The Director of Revenue appeals the judgment reinstating Richard Alan Oyler's driving privileges after his license was revoked for refusing a chemical test as required by section 577.041, RSMo Supp. 1998. In the sole point on appeal, the Director contends that the trial court erred in determining that no prima facie case for revocation had been made. Because the record is inadequate to enable appellate review, the judgment is reversed and the case is remanded for a new hearing on the record.


Background and Procedure


The Director of Revenue revoked Richard Alan Oyler's driving privileges after he was stopped on December 12, 1998 for allegedly driving while intoxicated and refusing chemical testing.

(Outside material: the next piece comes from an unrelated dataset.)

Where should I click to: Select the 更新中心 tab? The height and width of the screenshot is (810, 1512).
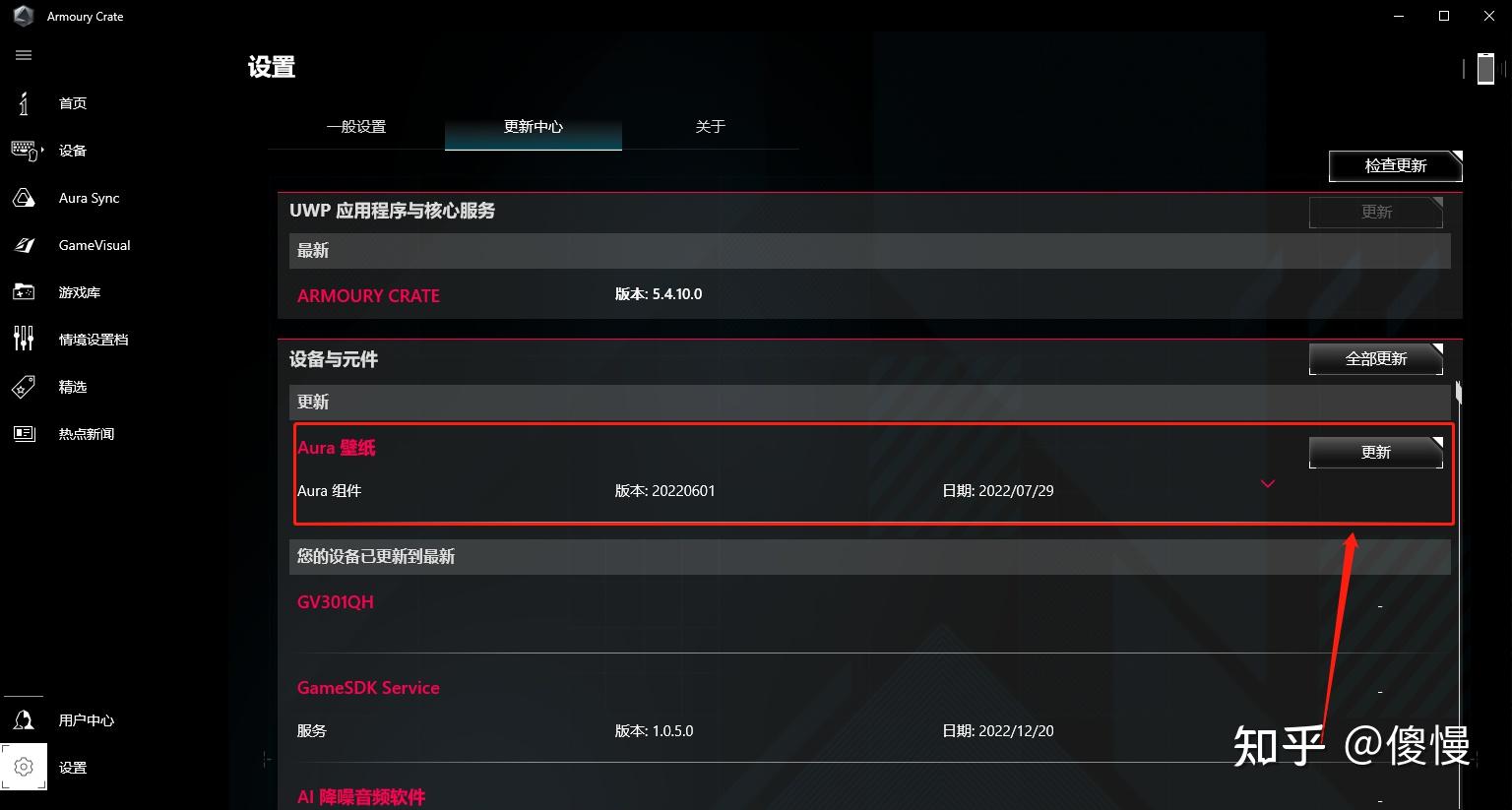pyautogui.click(x=534, y=127)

Seeking to set aside the revocation, Mr. Oyler petitioned for review asserting that his refusal was unknowing and involuntary. At the hearing, the Director relied solely on the Alcohol Influence Report. Finding for Mr. Oyler, the trial court entered a judgment setting aside the revocation and ordering the Director to return the driver's license. The trial judge's handwritten docket entry provides the only record on the evidentiary procedure disposing of the case:


"Comes now Plaintiff in person with counsel Jim Thompson[.] Respondent by counsel Stan Thompson. State elects to present no evidence except the Alcohol Influence Report. Based upon this the Court finds that there is insufficient evidence to show Plaintiff['s] refusal was intelligently made or that he was advised of consequences or even that he did refuse. Consequently, the Plaintiff's petition is sustained...."

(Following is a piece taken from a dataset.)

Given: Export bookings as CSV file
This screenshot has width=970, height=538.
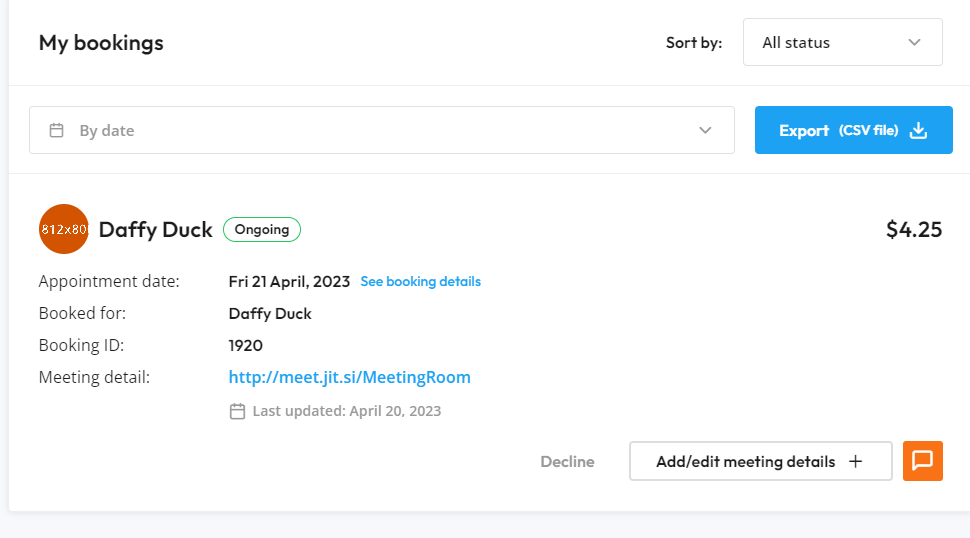Looking at the screenshot, I should pyautogui.click(x=854, y=130).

On appeal the Director argues that the contents of the Alcohol Influence Report proved a prima facie case on each requisite element of revocation for chemical test refusal under section 577.041.4. Mr. Oyler asserts that nothing in the record shows proper admission of the Alcohol Influence Report into evidence by stipulation, by foundation, or as a business record.


Record On Appeal


The docket entry provides an inadequate record for appellate review. We have not been given a transcript of the hearing because, according to the clerk of the court, none is available. We know from the judge's handwritten docket entry, that at the hearing before the judge, the Director called no witnesses and relied solely on the Alcohol Influence Report. It is not clear from the record if Mr. Oyler presented any evidence. The Director implies that the report was admitted into evidence without objection, but no transcript exists to confirm this point. Nothing in the docket entry indicates whether Mr. Oyler objected or was given an opportunity to object to the admission of the Alcohol Influence Report into evidence. The Director also states that Mr. Oyler did not present any contrary evidence. However, due to the lack of a record to review, we cannot determine what, if any, evidence Mr. Oyler presented or whether he testified.


Conclusion


Without a hearing transcript, we are unable to conduct a fair appellate review for both parties. Although the Director properly requested a transcript, none could be provided. When, as here, the record on appeal is inadequate through no fault of the parties, the appropriate remedy is to reverse the judgment and remand the case for a new hearing. Hardin v. Director of Revenue, 991 S.W.2d 160, 161 (Mo. App. 1999).


Accordingly, we reverse the judgment setting aside Mr. Oyler's revocation and reinstating his driver's license, and we remand the case for a new hearing on the record.